A father should also take necessary measurement to save his child as Jacob took it:

«وَ قالَ يا بَنِيَّ لا تَدْخُلُوا مِنْ بابٍ واحِدٍ وَ ادْخُلُوا مِنْ أَبْوابٍ مُتَفَرِّقَةٍ وَ ما أُغْني‏ عَنْكُمْ مِنَ اللَّهِ مِنْ شَيْ‏ءٍ إِنِ الْحُكْمُ إِلاَّ لِلَّهِ عَلَيْهِ تَوَكَّلْتُ وَ عَلَيْهِ فَلْيَتَوَكَّلِ الْمُتَوَكِّلُونَ»

“Then he said: 'My sons, do not enter from one gate. Enter through different gates. I cannot be of any help to you against Allah; judgement belongs to Allah alone. In Him I have put my trust. In Him let all put their trust.”( 12:67)

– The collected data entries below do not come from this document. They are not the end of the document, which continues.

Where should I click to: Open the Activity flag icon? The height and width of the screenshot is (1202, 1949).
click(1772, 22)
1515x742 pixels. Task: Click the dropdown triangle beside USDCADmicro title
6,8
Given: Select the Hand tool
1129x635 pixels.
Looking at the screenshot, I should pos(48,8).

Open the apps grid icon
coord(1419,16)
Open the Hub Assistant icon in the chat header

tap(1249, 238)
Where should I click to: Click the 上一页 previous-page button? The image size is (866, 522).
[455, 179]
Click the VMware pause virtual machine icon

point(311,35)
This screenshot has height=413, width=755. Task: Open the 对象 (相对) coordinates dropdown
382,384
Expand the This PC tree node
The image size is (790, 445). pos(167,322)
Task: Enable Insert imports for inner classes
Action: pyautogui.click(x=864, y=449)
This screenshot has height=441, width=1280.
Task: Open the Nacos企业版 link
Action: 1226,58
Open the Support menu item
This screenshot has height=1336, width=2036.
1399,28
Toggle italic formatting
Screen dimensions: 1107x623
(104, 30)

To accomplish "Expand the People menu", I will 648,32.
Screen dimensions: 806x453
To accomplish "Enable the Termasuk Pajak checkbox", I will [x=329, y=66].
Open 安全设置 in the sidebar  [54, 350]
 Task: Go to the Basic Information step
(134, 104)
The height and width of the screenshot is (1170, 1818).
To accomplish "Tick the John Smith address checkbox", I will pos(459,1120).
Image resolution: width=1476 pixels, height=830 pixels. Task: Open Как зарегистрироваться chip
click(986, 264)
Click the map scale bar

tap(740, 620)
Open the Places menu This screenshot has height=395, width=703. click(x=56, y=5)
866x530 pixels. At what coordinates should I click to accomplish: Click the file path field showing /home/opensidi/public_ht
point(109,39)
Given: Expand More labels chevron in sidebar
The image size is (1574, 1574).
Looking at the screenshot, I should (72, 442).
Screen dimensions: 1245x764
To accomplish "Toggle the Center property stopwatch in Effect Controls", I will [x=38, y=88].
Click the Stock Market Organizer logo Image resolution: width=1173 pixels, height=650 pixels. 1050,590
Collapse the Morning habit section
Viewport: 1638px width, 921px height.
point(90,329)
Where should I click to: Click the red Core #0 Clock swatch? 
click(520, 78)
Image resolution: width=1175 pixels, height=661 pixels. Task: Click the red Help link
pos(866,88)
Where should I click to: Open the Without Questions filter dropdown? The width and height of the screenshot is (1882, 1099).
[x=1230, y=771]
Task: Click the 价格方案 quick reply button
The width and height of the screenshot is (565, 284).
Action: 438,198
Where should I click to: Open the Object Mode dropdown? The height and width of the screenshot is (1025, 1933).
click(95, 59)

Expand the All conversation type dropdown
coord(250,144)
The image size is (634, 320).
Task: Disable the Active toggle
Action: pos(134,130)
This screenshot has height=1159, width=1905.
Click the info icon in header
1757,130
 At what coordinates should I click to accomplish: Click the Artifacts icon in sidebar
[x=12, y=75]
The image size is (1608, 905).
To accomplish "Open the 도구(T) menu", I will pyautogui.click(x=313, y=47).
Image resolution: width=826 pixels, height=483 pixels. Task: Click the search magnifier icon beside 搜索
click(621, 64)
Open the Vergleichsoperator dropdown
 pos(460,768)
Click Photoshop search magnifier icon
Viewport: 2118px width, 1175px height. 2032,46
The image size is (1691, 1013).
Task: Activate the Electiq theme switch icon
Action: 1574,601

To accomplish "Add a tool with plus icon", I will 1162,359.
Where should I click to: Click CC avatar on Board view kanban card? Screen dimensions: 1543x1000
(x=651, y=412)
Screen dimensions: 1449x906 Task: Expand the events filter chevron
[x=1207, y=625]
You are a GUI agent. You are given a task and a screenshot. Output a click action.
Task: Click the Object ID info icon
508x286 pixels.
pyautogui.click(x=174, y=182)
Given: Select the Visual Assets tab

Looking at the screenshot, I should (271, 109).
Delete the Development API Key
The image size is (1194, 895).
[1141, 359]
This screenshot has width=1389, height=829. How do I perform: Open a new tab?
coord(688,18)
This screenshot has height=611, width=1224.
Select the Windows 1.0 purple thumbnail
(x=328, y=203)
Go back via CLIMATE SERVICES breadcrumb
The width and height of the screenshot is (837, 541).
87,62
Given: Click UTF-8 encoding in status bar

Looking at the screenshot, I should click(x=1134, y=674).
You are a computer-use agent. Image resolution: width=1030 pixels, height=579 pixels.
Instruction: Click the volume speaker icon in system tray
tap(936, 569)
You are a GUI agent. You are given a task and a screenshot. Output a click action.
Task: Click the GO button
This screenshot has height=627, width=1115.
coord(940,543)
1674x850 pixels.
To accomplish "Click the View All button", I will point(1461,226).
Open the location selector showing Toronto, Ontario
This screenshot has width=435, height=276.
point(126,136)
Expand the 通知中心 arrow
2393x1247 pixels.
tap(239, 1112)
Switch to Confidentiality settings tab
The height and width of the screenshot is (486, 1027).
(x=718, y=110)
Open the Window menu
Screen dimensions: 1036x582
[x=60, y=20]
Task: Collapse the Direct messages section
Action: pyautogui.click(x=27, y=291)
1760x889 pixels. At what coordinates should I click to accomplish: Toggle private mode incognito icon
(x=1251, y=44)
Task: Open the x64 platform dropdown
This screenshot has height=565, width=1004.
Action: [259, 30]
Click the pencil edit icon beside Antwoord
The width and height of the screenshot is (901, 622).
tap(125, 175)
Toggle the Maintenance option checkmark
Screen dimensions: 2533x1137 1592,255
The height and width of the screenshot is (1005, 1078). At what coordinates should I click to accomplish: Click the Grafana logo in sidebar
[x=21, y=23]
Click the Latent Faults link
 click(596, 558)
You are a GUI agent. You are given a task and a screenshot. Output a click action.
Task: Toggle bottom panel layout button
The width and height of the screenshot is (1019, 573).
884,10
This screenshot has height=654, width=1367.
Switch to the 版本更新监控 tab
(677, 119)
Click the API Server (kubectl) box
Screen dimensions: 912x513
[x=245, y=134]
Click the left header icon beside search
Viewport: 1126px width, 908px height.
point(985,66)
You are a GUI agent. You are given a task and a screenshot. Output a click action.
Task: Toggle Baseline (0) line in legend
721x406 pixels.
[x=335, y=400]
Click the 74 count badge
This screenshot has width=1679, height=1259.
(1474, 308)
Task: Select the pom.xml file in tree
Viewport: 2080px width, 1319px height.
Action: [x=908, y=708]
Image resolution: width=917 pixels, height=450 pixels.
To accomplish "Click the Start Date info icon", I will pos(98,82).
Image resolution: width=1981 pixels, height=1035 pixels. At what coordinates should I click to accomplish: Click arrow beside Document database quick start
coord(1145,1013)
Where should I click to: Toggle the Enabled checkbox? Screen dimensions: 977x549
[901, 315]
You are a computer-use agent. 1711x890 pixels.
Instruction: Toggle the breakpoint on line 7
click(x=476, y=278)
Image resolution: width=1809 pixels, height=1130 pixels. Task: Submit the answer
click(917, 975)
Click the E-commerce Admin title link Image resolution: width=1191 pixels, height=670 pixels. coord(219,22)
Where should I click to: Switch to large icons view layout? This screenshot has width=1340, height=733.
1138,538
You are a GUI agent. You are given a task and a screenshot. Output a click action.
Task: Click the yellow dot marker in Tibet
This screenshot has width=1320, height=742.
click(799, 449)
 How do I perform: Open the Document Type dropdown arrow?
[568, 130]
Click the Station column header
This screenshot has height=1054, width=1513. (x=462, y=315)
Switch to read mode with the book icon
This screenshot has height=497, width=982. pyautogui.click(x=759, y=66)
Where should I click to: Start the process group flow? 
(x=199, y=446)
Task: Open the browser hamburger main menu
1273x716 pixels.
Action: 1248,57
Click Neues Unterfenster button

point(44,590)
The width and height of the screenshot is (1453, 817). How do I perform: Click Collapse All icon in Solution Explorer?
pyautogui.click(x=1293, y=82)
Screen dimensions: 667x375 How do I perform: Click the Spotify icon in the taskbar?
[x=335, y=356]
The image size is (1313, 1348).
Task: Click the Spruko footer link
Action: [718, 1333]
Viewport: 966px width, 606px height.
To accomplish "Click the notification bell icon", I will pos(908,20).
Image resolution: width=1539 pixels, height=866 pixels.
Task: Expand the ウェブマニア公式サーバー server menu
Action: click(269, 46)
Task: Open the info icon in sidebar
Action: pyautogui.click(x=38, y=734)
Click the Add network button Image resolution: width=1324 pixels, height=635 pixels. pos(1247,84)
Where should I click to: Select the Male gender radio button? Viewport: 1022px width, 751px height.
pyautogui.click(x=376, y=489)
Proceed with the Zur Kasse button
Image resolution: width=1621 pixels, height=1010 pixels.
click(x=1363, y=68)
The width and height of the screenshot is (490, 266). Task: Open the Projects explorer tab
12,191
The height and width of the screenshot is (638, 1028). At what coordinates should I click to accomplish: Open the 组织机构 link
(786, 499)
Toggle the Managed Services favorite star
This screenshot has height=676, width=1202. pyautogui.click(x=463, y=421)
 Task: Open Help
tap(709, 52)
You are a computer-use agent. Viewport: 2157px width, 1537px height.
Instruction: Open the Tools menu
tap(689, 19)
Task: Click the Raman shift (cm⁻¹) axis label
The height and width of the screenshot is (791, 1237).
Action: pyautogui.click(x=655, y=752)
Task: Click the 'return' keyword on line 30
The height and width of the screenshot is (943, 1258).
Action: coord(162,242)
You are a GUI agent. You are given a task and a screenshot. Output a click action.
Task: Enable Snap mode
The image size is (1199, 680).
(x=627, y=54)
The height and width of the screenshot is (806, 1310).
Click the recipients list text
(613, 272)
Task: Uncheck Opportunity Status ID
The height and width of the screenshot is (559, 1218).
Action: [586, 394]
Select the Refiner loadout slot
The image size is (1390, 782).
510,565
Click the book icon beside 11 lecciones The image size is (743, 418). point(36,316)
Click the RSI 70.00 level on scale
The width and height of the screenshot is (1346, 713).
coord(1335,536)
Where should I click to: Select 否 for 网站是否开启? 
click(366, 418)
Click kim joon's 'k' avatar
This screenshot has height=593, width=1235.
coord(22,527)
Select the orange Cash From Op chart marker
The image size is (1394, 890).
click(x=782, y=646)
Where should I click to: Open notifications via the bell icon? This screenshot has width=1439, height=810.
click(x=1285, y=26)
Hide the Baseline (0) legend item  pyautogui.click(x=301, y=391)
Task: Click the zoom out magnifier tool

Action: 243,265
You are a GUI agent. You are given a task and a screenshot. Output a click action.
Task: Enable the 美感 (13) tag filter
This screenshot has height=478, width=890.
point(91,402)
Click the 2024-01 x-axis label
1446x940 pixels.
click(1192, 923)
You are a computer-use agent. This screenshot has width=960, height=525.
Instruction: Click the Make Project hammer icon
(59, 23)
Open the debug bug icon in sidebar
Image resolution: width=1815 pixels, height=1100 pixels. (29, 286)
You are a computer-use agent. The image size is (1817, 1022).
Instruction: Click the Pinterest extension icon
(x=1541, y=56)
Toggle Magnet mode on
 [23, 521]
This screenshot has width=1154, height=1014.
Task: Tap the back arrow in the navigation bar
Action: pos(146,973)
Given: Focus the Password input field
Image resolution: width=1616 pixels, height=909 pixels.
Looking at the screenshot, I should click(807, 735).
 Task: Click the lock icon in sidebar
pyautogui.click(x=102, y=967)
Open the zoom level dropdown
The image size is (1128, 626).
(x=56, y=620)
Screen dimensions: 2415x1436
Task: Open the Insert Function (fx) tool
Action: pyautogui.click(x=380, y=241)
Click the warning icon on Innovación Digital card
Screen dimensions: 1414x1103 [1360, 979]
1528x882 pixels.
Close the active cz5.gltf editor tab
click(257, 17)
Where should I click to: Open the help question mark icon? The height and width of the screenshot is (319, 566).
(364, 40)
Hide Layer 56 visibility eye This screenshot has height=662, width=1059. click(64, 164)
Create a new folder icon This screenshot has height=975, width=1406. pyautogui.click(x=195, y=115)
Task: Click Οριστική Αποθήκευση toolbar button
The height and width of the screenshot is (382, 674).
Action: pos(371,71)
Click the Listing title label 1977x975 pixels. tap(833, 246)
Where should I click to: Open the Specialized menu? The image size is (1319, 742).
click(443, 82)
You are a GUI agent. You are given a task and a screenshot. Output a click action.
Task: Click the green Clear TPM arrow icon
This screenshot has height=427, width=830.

This verse shows the answer of prophet Jacob who said,

«قالَ لَنْ أُرْسِلَهُ مَعَكُمْ حَتَّى تُؤْتُونِ مَوْثِقاً مِنَ اللَّهِ لَتَأْتُنَّنِي بِهِ إِلاَّ أَنْ يُحاطَ بِكُمْ فَلَمَّا آتَوْهُ مَوْثِقَهُمْ قالَ اللَّهُ عَلى‏ ما نَقُولُ وَكيلٌ»

“He replied: 'I will never send him with you until you swear by Allah that you will bring him back to me, unless you are prevented. ' And when they had given him their oath, he said: 'Allah is the Guardian of what we say.” (12:66)

Conclusion:

 

To strengthen the foundation of family and relationship of parents with children, the relationship of fathers and children in Quran has been under study. Quran to build valuable human beings uses a method which is specific to it, which is the school of infallibles. If a person can apply virtues of prophets in himself and his life, then he can be a pious parent and be a good role model. Building a friendly and polite relationship with children, good knowledge about the position of children as prophets have towards children, along with some tools like pray in the life of infallibles which has been mentioned frequently can influence religious beliefs of a child. In addition,  familiarizing with examples of prophets’ behavior with children like consulting with children, spending quality time with children, guiding a child, cooperating with children, assigning responsibility to children, preparation of their marriage, are assured models in building children’s social personality by fathers.